In the absence of both the major canalicular (Mrp2) and major sinusoidal (Mrp3) transporters of M3G, this morphine metabolite accumulates in the liver. In contrast, the absence of Mrp2 alone lowers the liver M3G content. Although the 2-fold up-regulation of Mrp3 in livers of Mrp2^(-/-) mice (Vlaming et al., 2006) might have contributed to this decrease, the M3G levels the intrahepatic bile are a much more important factor in our opinion. In the case of Mrp2^(-/-) mice, the intrahepatic bile contains almost no M3G, whereas the biliary tree of WT mice contains very high levels of M3G. Hence, the paradoxical result found in livers of the Mrp2^(-/-) mice (i.e., lower levels of M3G in the liver despite an important hepatic route for the excretion of M3G being blocked) is, therefore, readily explained by the loss of the very high levels of M3G present in bile of WT mice. It is apparent that most of the M3G in liver samples comes from the bile present in the intrahepatic biliary tree, and the loss of this M3G in the Mrp2^(-/-) mice, which has at least 100-fold lower biliary M3G than WT mice, explains the low M3G in the Mrp2^(-/-) liver. This means that the concentration of M3G present intracellularly in hepatocytes is probably best estimated from the concentration found in livers of the Mrp2^(-/-) mice. Sixty minutes after the administration of morphine, Mrp2^(-/-)Mrp3^(-/-) mice have 36-fold higher M3G levels in their livers than Mrp2^(-/-) mice. This seems not to result in end-product inhibition of the murine UGT involved in the glucuronidation of morphine, because levels of morphine in plasma are unaltered. The high M3G levels did not result either in increased liver damage as assessed by both histological analysis and determination of the levels of aspartate aminotransferase and alanine aminotransferase (data not shown), indicating that morphine-glucuronides are not very hepatotoxic.

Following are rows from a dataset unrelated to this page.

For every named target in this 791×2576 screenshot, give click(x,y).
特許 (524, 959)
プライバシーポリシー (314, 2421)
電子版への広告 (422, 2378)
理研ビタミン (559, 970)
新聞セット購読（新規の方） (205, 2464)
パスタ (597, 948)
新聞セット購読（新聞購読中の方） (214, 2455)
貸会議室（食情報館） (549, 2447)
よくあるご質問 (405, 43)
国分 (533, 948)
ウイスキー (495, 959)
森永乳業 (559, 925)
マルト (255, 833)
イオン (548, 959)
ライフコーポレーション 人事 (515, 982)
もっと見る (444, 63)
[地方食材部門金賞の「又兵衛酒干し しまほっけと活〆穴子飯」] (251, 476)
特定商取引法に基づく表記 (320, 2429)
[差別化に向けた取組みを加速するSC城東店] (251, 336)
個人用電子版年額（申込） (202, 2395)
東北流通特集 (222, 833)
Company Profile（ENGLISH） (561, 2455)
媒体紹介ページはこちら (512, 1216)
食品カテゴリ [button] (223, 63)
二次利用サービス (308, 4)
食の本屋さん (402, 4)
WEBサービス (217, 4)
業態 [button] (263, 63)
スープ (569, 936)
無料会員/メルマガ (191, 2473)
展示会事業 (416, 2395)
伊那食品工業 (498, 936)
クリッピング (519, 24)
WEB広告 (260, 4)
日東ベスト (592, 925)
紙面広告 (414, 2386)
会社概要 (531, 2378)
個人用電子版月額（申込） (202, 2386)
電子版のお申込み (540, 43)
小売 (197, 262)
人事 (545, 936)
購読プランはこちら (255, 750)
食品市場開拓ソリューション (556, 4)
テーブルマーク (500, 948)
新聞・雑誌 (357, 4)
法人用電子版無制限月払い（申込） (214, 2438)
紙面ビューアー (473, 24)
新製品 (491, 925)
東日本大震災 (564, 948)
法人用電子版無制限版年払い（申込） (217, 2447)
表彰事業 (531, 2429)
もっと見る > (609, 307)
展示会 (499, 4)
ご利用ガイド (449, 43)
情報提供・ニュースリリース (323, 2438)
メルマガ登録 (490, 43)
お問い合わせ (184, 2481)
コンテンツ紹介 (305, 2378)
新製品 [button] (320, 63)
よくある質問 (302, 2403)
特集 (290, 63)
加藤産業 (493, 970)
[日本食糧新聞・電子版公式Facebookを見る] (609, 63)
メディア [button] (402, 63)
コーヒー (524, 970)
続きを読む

The fact that there is significant transport of M3G over the basolateral membrane in the absence of murine Mrp3 shows that there is an additional transport system for M3G in the sinusoidal membrane of the hepatocyte. Because the liver is known to express many different transport proteins (Faber et al., 2003), this does not come as a surprise. The additional transport system shows up most prominently in the Mrp2^(-/-)Mrp3^(-/-) mice, in which it is responsible for the near normal urinary excretion of M3G. Two efflux transporters present at the basolateral membrane of hepatocytes are MRP1/Mrp1 and MRP4/Mrp4, which both have been shown to transport glucuronosyl-conjugates (Kruh and Belinsky, 2003). However, HEK293-UGT2B7 cells transiently transfected with hMRP4 do not efflux more M3G or M6G (data not shown). Moreover, 30 min after the administration of morphine, Mrp3^(-/-)Mrp4^(-/-) mice have M3G plasma levels similar to those of Mrp3^(-/-) mice (Fig. 4E), indicating that MRP4/Mrp4 does not contribute to basolateral transport of morphine-glucuronides from the liver. In contrast, the M3G efflux experiments with UGT2B7/hMRP1 coexpressing cells suggest that MRP1/Mrp1 might be responsible for the sinusoidal M3G backup system. Mrp1 is known to be present at low levels in the sinusoidal membrane of murine hepatocytes (Aleksunes et al., 2006; Roelofsen et al., 1997), which might explain the low capacity of M3G transport in the absence of Mrp3. By immunoblot analysis, we confirmed this for the mouse strains used in our study, and these low levels of Mrp1 did not vary between the genotypes tested (data not shown).

In conclusion, our results show that MRP2/Mrp2 and MRP3/Mrp3 are the major hepatic transporters involved in the extrusion of M3G into bile and plasma, respectively. There is, however, a low-capacity backup transport system present for M3G in the sinusoidal membrane of the hepatocyte, possibly MRP1/Mrp1. These backup systems may have evolved to deal with the wide spectrum of endogenous and exogenous anionic substrates that the hepatocyte faces and may also provide the liver with escape mechanisms in case one or more of the transport systems are blocked or overtaxed.